If you were following anything on Twitter over the weekend the most exciting part of the weekend events was the Celebrity Game, which is usually notorious for being boring.

The league knew there were previous flaws and tried to change the format this year.

Here is what some Twitters users had to say about the Dunk Contest on Feb. 15.

@NickBarnett Yo this new format stinks!! #DunkContest

@CptAnarchy Please go back to the old format … too much talent to not showcase it … that                was really weak @NBA @NBAAllStarWeekend #NBAdunkcontest

@KenSothman I don’t understand what just happened in the #NBAdunkcontest. I want the                 past forty minutes of my life back.

@Sportsgal1972 It’s broke. Fix it. #NBAdunkcontest

If you want to talk about image problem let’s talk about the NBA.

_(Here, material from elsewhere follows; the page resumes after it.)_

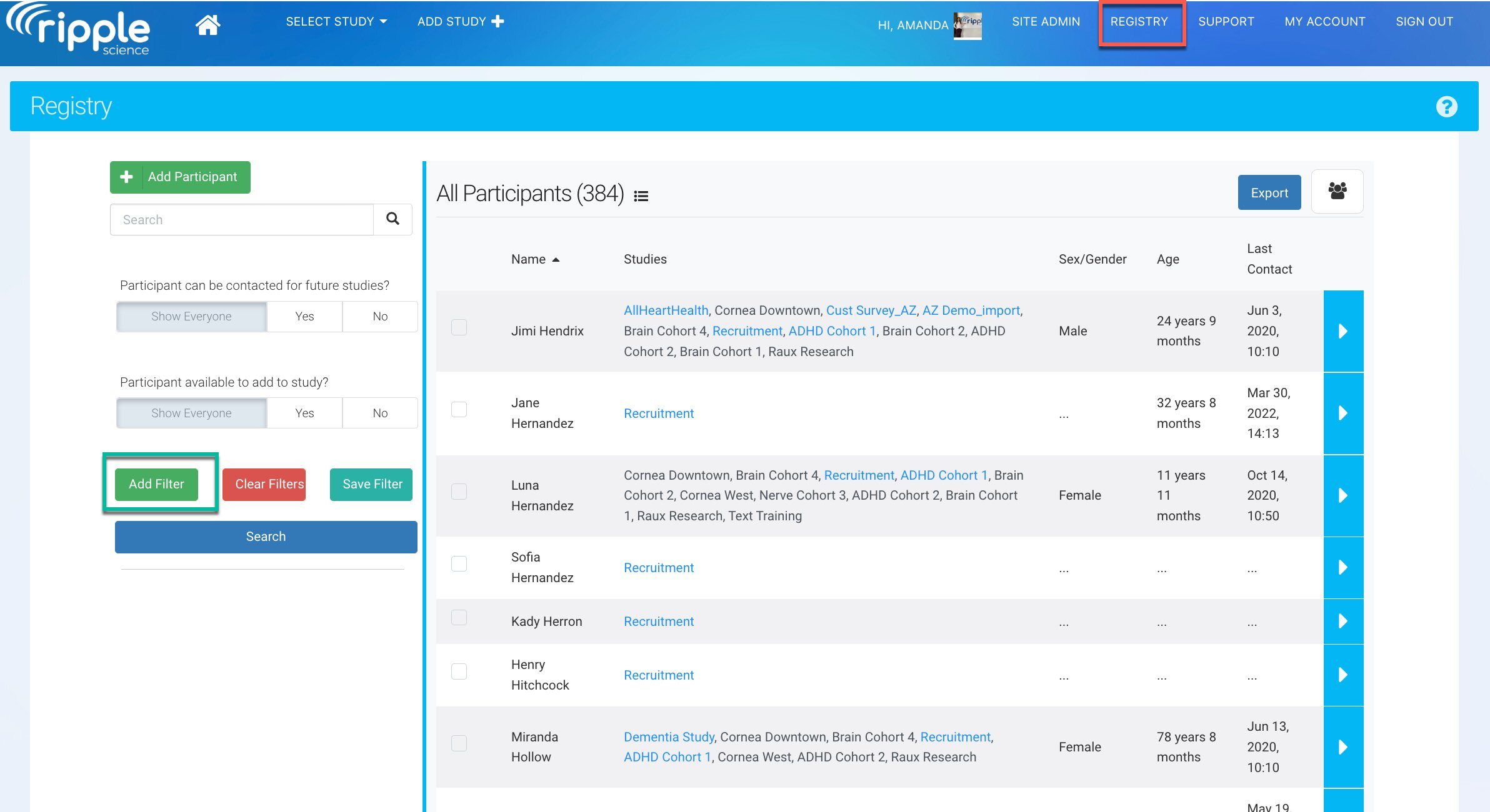1490x812 pixels.
Task: Set future studies contact to Yes
Action: [x=304, y=317]
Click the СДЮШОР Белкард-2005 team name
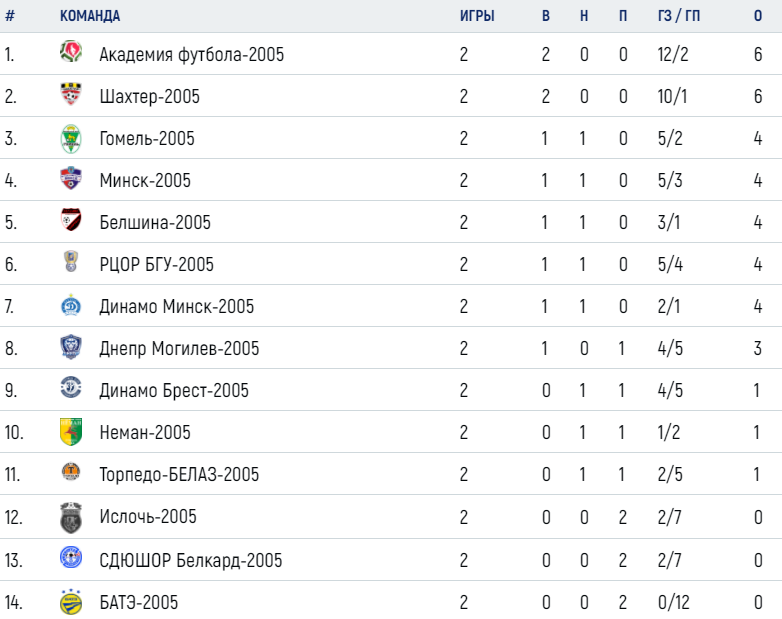Image resolution: width=782 pixels, height=619 pixels. pyautogui.click(x=191, y=561)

According to Time’s Business and Money section, NBA teams are selling tickets as low as $1 or giving them away free to put people in the seats.

How can tickets be given away for free when the top six players in the league are making over $20 million?

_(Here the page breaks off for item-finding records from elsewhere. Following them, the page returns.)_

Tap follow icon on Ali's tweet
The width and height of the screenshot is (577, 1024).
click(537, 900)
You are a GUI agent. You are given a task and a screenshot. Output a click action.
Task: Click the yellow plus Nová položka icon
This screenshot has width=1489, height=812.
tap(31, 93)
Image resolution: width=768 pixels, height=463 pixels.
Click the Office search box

Last year’s Finals did produce a high amount of views, but the regular season is still struggling.

 

The NBA’s image problem started shortly after the Michael Jordan era, but its catalyst was in 2004.

On Nov. 19, 2004 a massive fight brought out during the Indiana Pacers and Detroit Pistons game. Players ended up in fist fights with fans in the stand. It was an ugly moment for the NBA and the start of a barrage of attacks on the league.

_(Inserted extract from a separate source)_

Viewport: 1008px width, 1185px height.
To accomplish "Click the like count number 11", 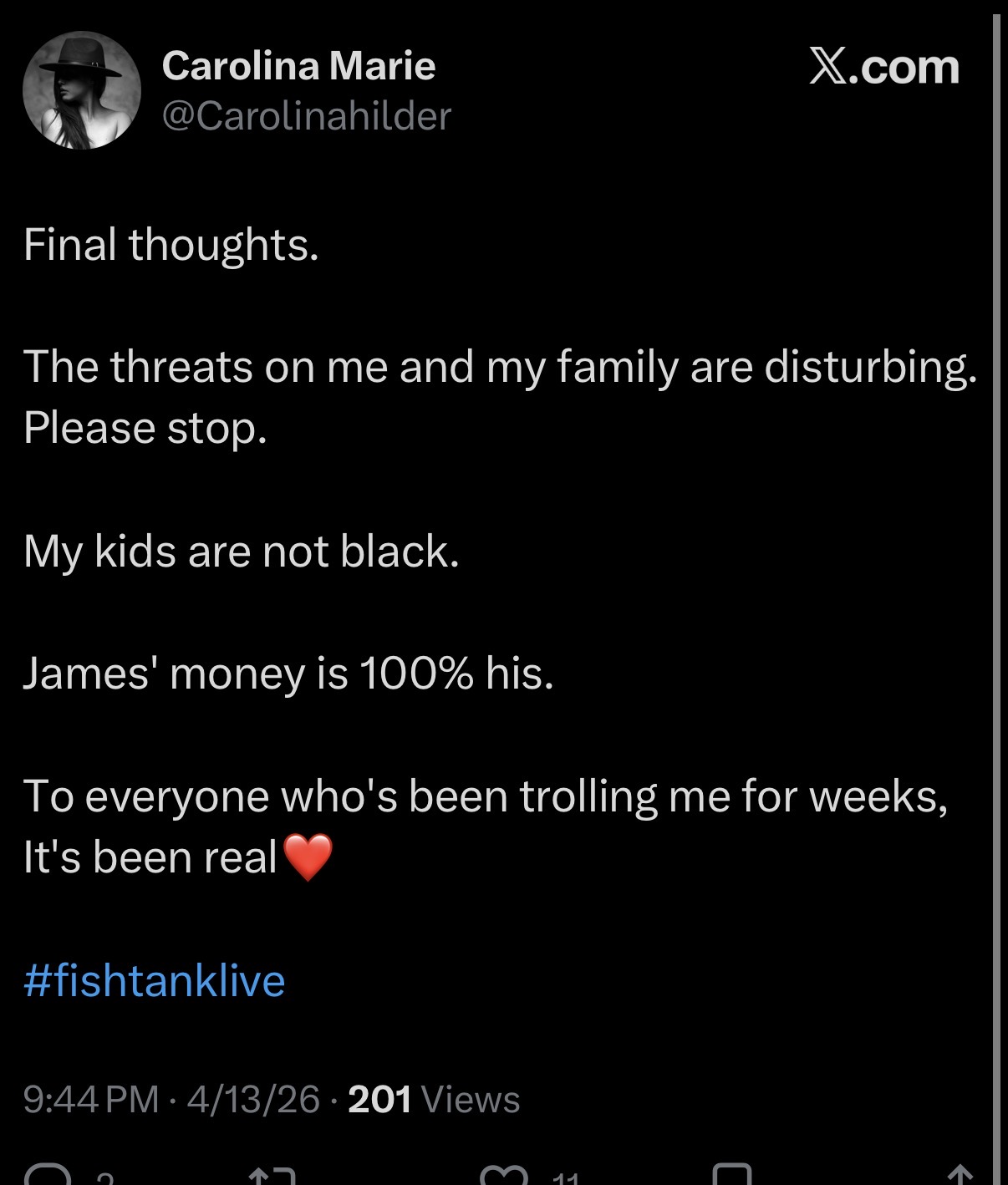I will pos(566,1178).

Rush Limbaugh, former ESPN and NFL analyst said the brawl was a “hip-hop culture on parade” and also added the statement that “NBA uniforms are now in gang colors. They are in gang styles.”

After this it was reported that some Pacers fans started to refer to the team as “The Thugs.”

Since that time players have received stereotypes and overall there seems to be a huge disinterest in the NBA.

Commissioner Stern, who recently stepped down tried to put in place a dress code before each game. He desperately tried to change the image, but nothing was working.

Fuel was also added to the fire in 2006 when the New York Knicks and Denver Nuggets ended up in an all out brawl on the court.

Reporters aren’t the only one unhappy with the NBA’s image and style of play.

Gary Payton, former NBA point guard and Hall of Famer said in an interview that he basically doesn’t like anything about the NBA.

He said that no defense is played and that every single touch foul is called. He said that in his day it was rough and tough.

Payton also said that it also has to do with the players being young and immature.

I personally have stopped watching the NBA. No one plays defense and it is just plain boring. You only need to watch the last four minutes to catch the action. That is when the players actually start to play.

I understand these are generalizations, but I must not be the only one thinking it if $1 tickets are being turned down to attend the games.

I am not here to present solutions; it really is a tough situation. How do you change an entire culture of 450 players? How do you make them change the way they play?

The problem here is that it is an image problem coupled with a culture problem.

Adam Silver was appointed to be the new NBA commissioner on Feb. 1. Maybe he will have some new ideas to get the NBA back on track.

What are some ways that they could change the culture and attitude? I would love to hear some ideas.